_Problem details_
Every entry below needs to be repeated exactly as written.

Records contained in a dataset:

>>>

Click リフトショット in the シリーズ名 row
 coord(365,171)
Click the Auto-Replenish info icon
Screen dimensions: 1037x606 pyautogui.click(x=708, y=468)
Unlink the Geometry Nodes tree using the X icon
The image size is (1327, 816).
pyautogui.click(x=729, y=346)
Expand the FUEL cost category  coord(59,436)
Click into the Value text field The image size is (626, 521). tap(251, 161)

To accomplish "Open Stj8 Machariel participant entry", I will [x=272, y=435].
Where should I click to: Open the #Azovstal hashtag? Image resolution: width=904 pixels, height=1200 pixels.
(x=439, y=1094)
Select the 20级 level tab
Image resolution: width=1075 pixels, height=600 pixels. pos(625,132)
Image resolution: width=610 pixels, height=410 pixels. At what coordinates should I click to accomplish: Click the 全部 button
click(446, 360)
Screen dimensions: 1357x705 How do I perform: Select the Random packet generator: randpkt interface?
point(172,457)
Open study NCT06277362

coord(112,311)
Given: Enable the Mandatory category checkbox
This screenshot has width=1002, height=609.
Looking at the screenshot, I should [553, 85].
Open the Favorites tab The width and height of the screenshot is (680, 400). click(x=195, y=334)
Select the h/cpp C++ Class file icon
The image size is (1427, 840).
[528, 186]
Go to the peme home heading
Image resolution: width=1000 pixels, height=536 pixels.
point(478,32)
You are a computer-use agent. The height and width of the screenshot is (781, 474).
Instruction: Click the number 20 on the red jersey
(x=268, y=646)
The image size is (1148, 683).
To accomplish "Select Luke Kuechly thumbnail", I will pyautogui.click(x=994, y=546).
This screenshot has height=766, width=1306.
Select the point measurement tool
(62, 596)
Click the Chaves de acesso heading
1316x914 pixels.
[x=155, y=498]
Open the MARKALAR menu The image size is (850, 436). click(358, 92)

<<<

_Exercise result_
Click リフトショット in the シリーズ名 row
 coord(365,171)
Click the Auto-Replenish info icon
Screen dimensions: 1037x606 pyautogui.click(x=708, y=468)
Unlink the Geometry Nodes tree using the X icon
The image size is (1327, 816).
pyautogui.click(x=729, y=346)
Expand the FUEL cost category  coord(59,436)
Click into the Value text field The image size is (626, 521). tap(251, 161)

To accomplish "Open Stj8 Machariel participant entry", I will [x=272, y=435].
Where should I click to: Open the #Azovstal hashtag? Image resolution: width=904 pixels, height=1200 pixels.
(x=439, y=1094)
Select the 20级 level tab
Image resolution: width=1075 pixels, height=600 pixels. pos(625,132)
Image resolution: width=610 pixels, height=410 pixels. At what coordinates should I click to accomplish: Click the 全部 button
click(446, 360)
Screen dimensions: 1357x705 How do I perform: Select the Random packet generator: randpkt interface?
point(172,457)
Open study NCT06277362

coord(112,311)
Given: Enable the Mandatory category checkbox
This screenshot has width=1002, height=609.
Looking at the screenshot, I should [553, 85].
Open the Favorites tab The width and height of the screenshot is (680, 400). click(x=195, y=334)
Select the h/cpp C++ Class file icon
The image size is (1427, 840).
[528, 186]
Go to the peme home heading
Image resolution: width=1000 pixels, height=536 pixels.
point(478,32)
You are a computer-use agent. The height and width of the screenshot is (781, 474).
Instruction: Click the number 20 on the red jersey
(x=268, y=646)
The image size is (1148, 683).
To accomplish "Select Luke Kuechly thumbnail", I will pyautogui.click(x=994, y=546).
This screenshot has height=766, width=1306.
Select the point measurement tool
(62, 596)
Click the Chaves de acesso heading
1316x914 pixels.
[x=155, y=498]
Open the MARKALAR menu The image size is (850, 436). click(358, 92)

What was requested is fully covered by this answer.